Trop miser sur l'irrigation revient à créer un cercle vicieux de dépendance à l'eau : plus notre agriculture misera sur l'irrigation, plus il y aura une pression exercée sur la ressource, plus il y aura une pression pour multiplier les ouvrages ou les volumes de prélèvement. Ceci conduit à aggraver des phénomènes de sécheresse et amène à une perte de résilience de nos systèmes agricoles qui ont alors encore plus tendance à se tourner vers l'irrigation. Pour certains, une solution consisterait à optimiser l'irrigation par des moyens techniques. Cela peut être une solution pour l'exploitant, mais une étude parue dans Science en 2018 montre que l'optimisation ne réduira pas la consommation, car on aura tendance à utiliser toute la ressource disponible pour irriguer plus de surfaces ou plus intensément.

Nous nous trouvons aujourd'hui à un carrefour en matière de préservation et de partage de la ressource, avec des choix qui nous engageront pour les décennies à venir. J'ai déjà évoqué le risque de maladaptation et d'aggravation des sécheresses et le cycle de dépendance à l'eau si nous misons trop sur le stockage et l'irrigation.

La dimension économique a également été absente du Varenne.

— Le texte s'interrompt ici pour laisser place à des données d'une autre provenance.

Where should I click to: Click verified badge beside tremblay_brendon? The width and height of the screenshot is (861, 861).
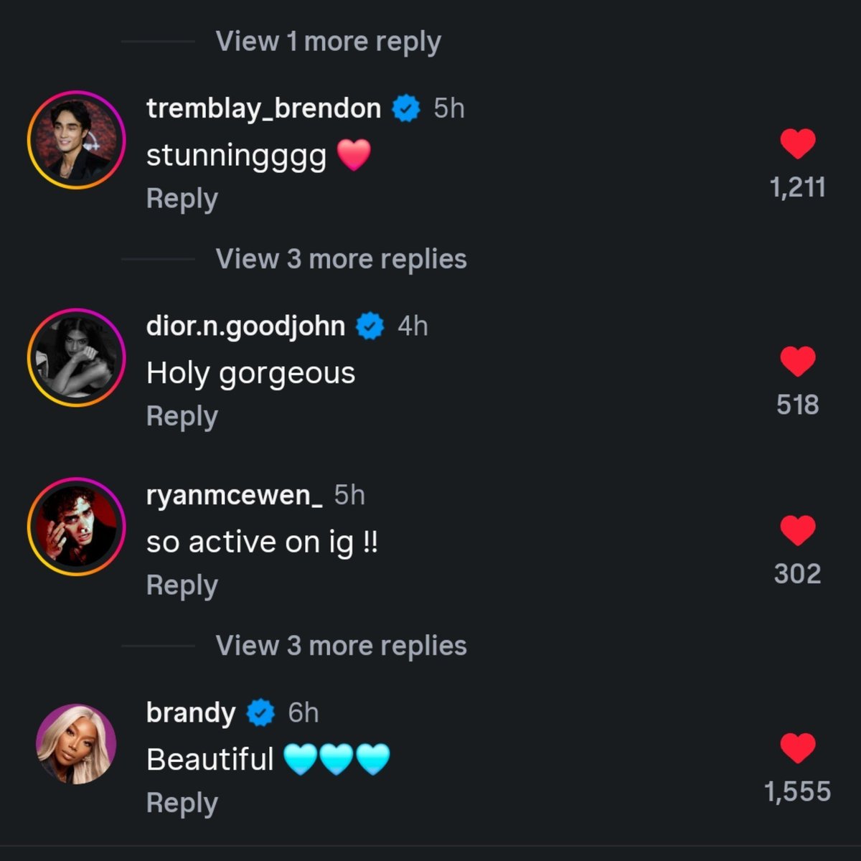tap(406, 108)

Quelles que soient les techniques employées, cela nécessite de construire des ouvrages et prévoir de la maintenance, ce qui a un coût. Avec la REUT, l'eau coûte trois fois plus cher et l'agriculteur sera probablement plus enclin à repenser son modèle de production. L'hydroélectricité valorise l'eau de manière plus élevée et les agriculteurs ne souhaiteront pas payer leur eau d'irrigation au prix où la valoriserait EDF. Dans le cas d'une forte pression d'irrigation, des centrales nucléaires pourraient ne plus avoir accès à l'eau et être mises à l'arrêt, cela représenterait également un coût considérable.

La réglementation européenne doit être prise en compte, dans le cadre de la directive-cadre sur l'eau ou de l'écoconditionnalité des aides. Aujourd'hui il n'est pas possible de mobiliser une aide au développement de l'irrigation dans un territoire qui serait en déficit structurel sans réaliser de fortes économies d'eau en parallèle.

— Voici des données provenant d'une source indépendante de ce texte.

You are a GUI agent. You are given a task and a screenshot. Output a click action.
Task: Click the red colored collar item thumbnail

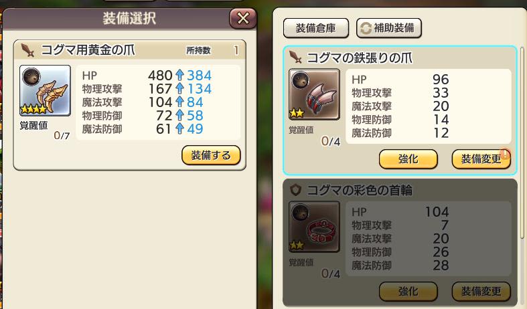(314, 227)
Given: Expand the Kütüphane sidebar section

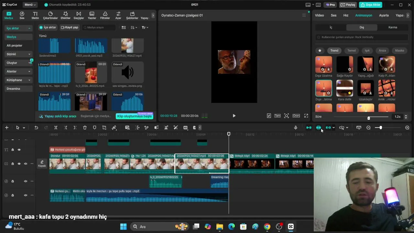Looking at the screenshot, I should tap(18, 80).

Nous pensons qu'il faut miser en priorité sur la sobriété, les solutions fondées sur la nature et la transition agroécologique. Ces solutions ont en effet de multiples bénéfices d'atténuation du changement climatique pour la biodiversité et les aspects économiques et sociaux des territoires, ainsi que pour une meilleure alimentation. Cela rejoint les conclusions du rapport de l'IPBES, qui pointait en 2021 un risque de maladaptation et une réelle nécessité de miser sur d'autres solutions que l'irrigation.

France Nature Environnement a pour objectif de faire changer la perception de l'eau, qui n'est pas qu'une ressource, mais aussi un milieu de vie. Contrairement à ce qui a été affirmé dans les conclusions du Varenne, ce n'est pas un gisement à exploiter. L'impératif de sobriété doit être défini collectivement pour que les milieux naturels ne constituent pas une variable d'ajustement. Les enjeux de ce travail collectif sont de décider au cas par cas et dans quels contextes territoriaux les solutions méritent d'être étudiées.

L'idée de revenir sur l'instruction des PTGE et de permettre au préfet de mettre fin aux discussions, dont la durée serait jugée excessive, risquerait d'entrainer l'imposition autoritaire d'un calendrier, qui conduirait à des maladaptations. Les PTGE qui ont des difficultés à se développer souffrent d'un manque de diagnostic précis des besoins et d'une insuffisante connaissance à une échelle fine des ressources disponibles. La cartographie des ouvrages et forages et des besoins réels est encore insuffisante pour pouvoir envisager de nouveaux ouvrages et de nouvelles méthodes.

Nous souhaitons que la feuille de route des Assises de l'eau soit suivie au plus près. Contrairement à Jean Launay, nous considérons que le Varenne de l'eau déséquilibre ces conclusions. Le dialogue doit être stabilisé et les différentes solutions proposées ne peuvent être envisagées qu'au regard d'un impératif de sobriété dans les différents usages.